Ce deuxième aspect de l'affaire FOREC constitue en tout cas pour votre rapporteur l'indice irréfutable que l'opportunité d'une réforme des cotisations sociales par substitution d'assiette devenait économiquement réfutable et que, désormais, les nouvelles prestations devraient être financées au moyen d'économies.

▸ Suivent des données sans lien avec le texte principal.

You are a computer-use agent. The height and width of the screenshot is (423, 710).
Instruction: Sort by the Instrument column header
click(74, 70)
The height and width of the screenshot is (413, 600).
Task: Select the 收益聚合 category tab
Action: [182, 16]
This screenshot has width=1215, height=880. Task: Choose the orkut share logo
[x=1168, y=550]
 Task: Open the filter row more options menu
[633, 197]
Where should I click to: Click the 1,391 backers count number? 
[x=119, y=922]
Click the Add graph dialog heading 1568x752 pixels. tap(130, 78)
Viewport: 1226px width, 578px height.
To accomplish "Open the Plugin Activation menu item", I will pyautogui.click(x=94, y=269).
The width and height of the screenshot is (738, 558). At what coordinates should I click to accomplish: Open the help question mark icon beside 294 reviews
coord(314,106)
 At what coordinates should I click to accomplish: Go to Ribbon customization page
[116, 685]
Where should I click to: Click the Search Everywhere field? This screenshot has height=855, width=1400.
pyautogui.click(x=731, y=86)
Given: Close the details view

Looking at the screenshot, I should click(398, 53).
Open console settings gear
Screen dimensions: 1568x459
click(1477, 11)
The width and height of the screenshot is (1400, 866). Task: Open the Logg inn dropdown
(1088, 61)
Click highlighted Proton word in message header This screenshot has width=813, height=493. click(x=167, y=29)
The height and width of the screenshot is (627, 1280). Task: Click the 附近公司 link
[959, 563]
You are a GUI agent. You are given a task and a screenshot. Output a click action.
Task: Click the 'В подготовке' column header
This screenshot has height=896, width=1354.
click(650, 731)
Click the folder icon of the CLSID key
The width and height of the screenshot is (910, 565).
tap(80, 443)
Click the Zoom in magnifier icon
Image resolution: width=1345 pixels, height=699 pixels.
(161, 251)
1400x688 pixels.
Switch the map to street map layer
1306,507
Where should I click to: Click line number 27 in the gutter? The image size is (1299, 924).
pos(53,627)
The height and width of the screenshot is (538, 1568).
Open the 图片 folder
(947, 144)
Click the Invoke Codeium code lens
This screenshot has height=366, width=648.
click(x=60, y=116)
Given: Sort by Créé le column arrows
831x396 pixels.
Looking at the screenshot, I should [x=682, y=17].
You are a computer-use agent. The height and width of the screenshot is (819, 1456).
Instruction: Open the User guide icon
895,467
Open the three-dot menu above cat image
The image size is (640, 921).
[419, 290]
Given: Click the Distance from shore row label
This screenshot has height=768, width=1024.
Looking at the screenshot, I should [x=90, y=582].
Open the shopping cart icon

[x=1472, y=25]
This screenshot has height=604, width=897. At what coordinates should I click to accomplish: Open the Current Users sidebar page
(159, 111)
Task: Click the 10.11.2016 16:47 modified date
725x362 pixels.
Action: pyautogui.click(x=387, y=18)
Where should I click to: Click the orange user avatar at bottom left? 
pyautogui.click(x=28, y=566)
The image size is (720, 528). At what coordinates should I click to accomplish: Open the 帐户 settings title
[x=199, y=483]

Ce jugement est d'ailleurs renforcé par l'évolution progressive des fonds sociaux, et notamment du FSV, sur la fin de la législature. Celui-ci s'est trouvé progressivement asséché au profit non seulement du FOREC mais d'autres financements, dont l'allocation personnalisée d'autonomie, à laquelle il a dû céder 0,1 point de CSG et à laquelle il doit depuis un déficit structurel.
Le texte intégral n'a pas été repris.